5 years on he’s rediscovered the bike and I managed to put together a great deal on my Methanol SL hardtail for him, his love for Bianchi ran deep so it was love at first sight, then love at first ride and the rollercoaster ride has been emotional since. He’s trained in other circles for a while and we’ve stayed in touch about rides and getting together but only this morning really got it all in sync.

Methanol FS SL

Not many dedicated cyclists would arise before 4am on a weekday to ride a bike, let alone with a very good chance of rain, up the biggest steepest hill in town, in the dark and freezing cold, but somehow the allure of the ride got Sean ready to roll. I met him en-route to the mountain and donated some warmer gear to prepare him for what lay ahead.

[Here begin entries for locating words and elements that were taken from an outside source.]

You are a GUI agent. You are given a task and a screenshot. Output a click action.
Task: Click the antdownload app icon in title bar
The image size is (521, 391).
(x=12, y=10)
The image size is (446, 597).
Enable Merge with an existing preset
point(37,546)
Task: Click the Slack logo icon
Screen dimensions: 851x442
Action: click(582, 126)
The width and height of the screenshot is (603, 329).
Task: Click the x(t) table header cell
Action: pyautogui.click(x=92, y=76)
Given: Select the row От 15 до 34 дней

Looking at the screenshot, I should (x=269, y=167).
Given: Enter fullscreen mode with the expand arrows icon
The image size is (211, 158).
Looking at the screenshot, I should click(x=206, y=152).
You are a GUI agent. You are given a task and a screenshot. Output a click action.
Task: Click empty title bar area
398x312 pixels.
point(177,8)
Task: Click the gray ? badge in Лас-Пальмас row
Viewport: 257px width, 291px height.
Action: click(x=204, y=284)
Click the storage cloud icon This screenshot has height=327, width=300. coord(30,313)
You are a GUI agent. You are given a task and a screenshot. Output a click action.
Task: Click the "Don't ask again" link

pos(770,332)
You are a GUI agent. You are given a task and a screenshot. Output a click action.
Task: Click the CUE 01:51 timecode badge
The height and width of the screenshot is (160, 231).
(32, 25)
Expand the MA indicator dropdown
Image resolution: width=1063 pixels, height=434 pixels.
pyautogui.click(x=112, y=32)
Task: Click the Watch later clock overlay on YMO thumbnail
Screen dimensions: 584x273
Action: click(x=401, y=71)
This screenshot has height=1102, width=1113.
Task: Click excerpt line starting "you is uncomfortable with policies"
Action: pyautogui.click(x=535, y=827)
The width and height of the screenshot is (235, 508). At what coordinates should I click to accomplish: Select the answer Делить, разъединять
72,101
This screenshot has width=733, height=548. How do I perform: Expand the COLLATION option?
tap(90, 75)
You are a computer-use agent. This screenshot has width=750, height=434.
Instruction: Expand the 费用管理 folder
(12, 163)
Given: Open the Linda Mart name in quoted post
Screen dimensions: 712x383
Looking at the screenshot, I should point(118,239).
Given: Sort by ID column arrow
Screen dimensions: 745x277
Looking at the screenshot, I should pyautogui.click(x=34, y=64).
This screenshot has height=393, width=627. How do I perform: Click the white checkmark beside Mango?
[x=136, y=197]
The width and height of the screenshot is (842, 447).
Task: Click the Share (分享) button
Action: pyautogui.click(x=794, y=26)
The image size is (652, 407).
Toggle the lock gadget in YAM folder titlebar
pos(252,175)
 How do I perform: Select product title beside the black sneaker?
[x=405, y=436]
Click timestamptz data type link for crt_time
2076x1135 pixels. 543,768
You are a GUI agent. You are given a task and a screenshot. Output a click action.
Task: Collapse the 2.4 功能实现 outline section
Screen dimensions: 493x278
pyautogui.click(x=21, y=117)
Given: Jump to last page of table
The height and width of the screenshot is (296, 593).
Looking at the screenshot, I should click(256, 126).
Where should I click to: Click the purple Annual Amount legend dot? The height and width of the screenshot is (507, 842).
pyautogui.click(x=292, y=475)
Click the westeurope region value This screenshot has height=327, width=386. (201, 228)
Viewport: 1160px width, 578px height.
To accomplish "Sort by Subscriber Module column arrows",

Amazingly we got a gap in the weather, it was starry above, the air crisp and clear and we chatted as we rode up hill, ticking along at first, then things get tougher and silence falls and all you hear is the grind of gravel beneath your tires as you focus on just making progress on pedal stroke at a time. The riding gap between us grew but I stayed close enough always keeping within sight. Its a long lonely climb alone, so having a mate nearby helps a ton with the motivation. Just before the summit the wind was head on and we rode together wheel to wheel breathing heavily. The steam from each breath billowing backwards as we made our way. A faintly falling sleet drifted down from the darkness above and a glance at the computer read just over 1 degree celcius. All around we could see for miles below, from Table Mountain to Cape Point and the dancing lights of the suburbs in between and its a wonderful sight few will see and even less of the fortunate few who climb here will stop to watch in the darkness.

Methanol Tokai Cape Town

We stopped at the gate on top and took some photos to commemorate the ride, put on some more clothing to keep out the cold on the way down and set off together. On the descent the wind chill bit, our headlights ignited the falling sleet in front of our eyes and the corners and switchbacks came rushing back up at us as we sped downhill with smiles on our faces. The chatting began again, we pedaled the frost out of our toes, shook the blood back into our fingers and we talked more trash as usual. We even stopped to listen to the hoot of an owl high up in the pine trees, and hooted back to hear it answer…

Just like old times.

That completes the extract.